Teto do INSS sobe e aposentados com benefícios acima do mínimo terão reajuste de 3,90% em 2026
Léo Carvalho
Publicado em 12 de janeiro de 2026 às 10:58 | Atualizado há 6 meses
Correção segue o INPC e vale integralmente para quem já recebia o benefício antes de fevereiro de 2025 | Foto: Divulgação Previdência
Aposentados e pensionistas do Instituto Nacional do Seguro Social (INSS) que recebem valores acima do salário mínimo terão reajuste de 3,90% nos benefícios em 2026. O índice é baseado no Índice Nacional de Preços ao Consumidor (INPC) acumulado no ano anterior e foi oficializado por portaria do governo federal publicada no Diário Oficial da União (DOU) nesta segunda-feira (12).
Com a atualização, o teto dos benefícios do INSS passa de R$ 8.157,41 para R$ 8.475,55, refletindo a correção inflacionária aplicada aos pagamentos do regime geral da Previdência Social.

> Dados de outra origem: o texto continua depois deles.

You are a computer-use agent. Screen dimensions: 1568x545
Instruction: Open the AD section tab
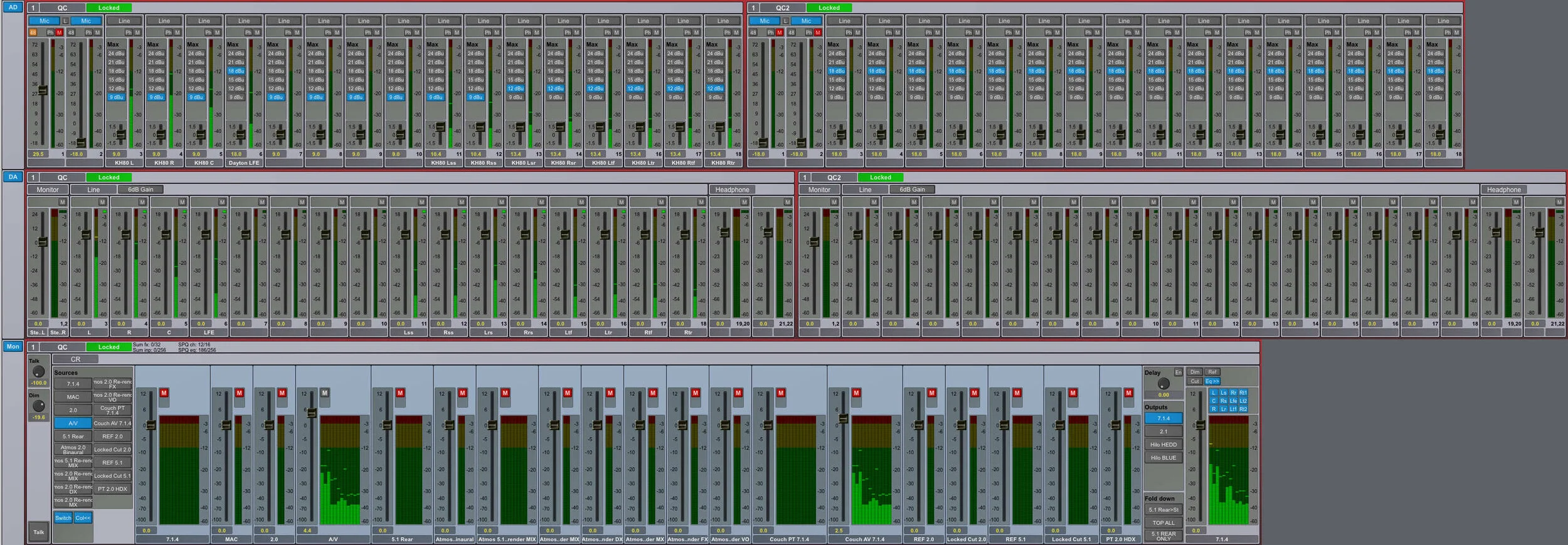click(13, 8)
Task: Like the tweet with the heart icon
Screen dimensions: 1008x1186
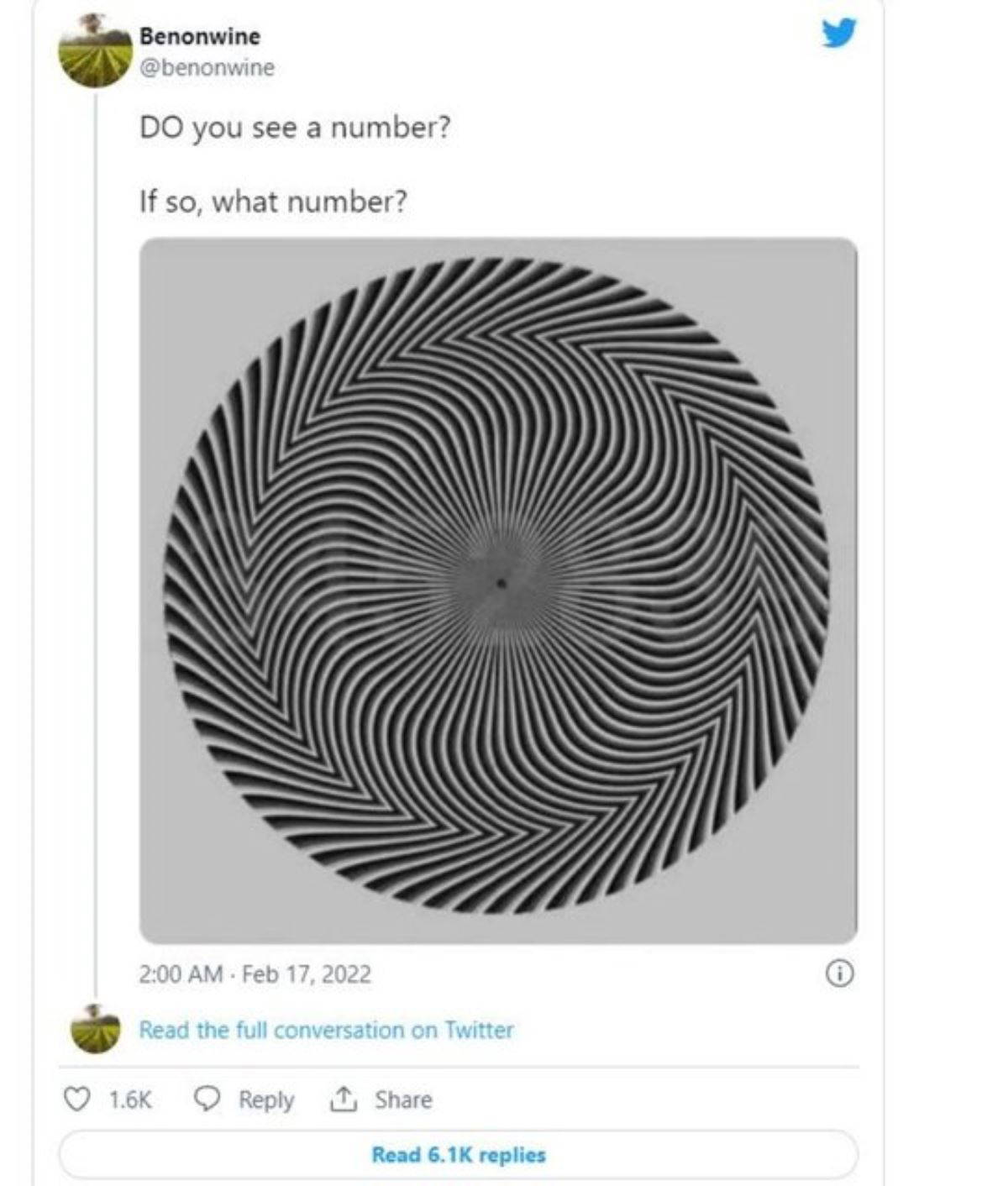Action: (x=77, y=1099)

Quem tem direito ao índice integral
O percentual cheio de 3,90% será aplicado apenas aos segurados que já recebiam o benefício em 1º de janeiro de 2025. Aposentados e pensionistas que passaram a receber a partir de fevereiro do ano passado terão reajuste proporcional, calculado de acordo com o número de meses em que o benefício esteve ativo ao longo do ano.
Para quem recebe um salário mínimo, o reajuste ocorre de forma automática, seguindo a atualização do piso nacional. O novo mínimo, fixado em R$ 1.621, entrou em vigor no dia 1º deste mês e já está refletido nos pagamentos.
Pagamentos e impacto
Segundo estimativas do próprio INSS, mais de 12 milhões de benefícios com valores acima do salário mínimo serão impactados pelo reajuste. Os pagamentos corrigidos começam a ser feitos a partir de fevereiro, conforme o calendário oficial do instituto, que considera o número final do cartão de benefício. A medida recompõe os valores de acordo com a inflação acumulada, sem aumento real para essa faixa de segurados.

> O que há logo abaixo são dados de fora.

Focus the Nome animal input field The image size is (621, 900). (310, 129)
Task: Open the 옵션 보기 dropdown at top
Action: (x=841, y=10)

Para quem recebe um salário mínimo, o reajuste ocorre de forma automática, seguindo a atualização do piso nacional. O novo valor, fixado em R$ 1.621, entrou em vigor no dia 1º deste mês. Diferentemente dos benefícios acima do mínimo, o piso nacional teve ganho real de 2,5%, conforme a política fiscal aprovada pelo Congresso Nacional no fim de 2024.
Além dos benefícios, o reajuste também altera as faixas de contribuição previdenciária para trabalhadores da ativa vinculados ao regime geral, já que os descontos são calculados com base no teto atualizado.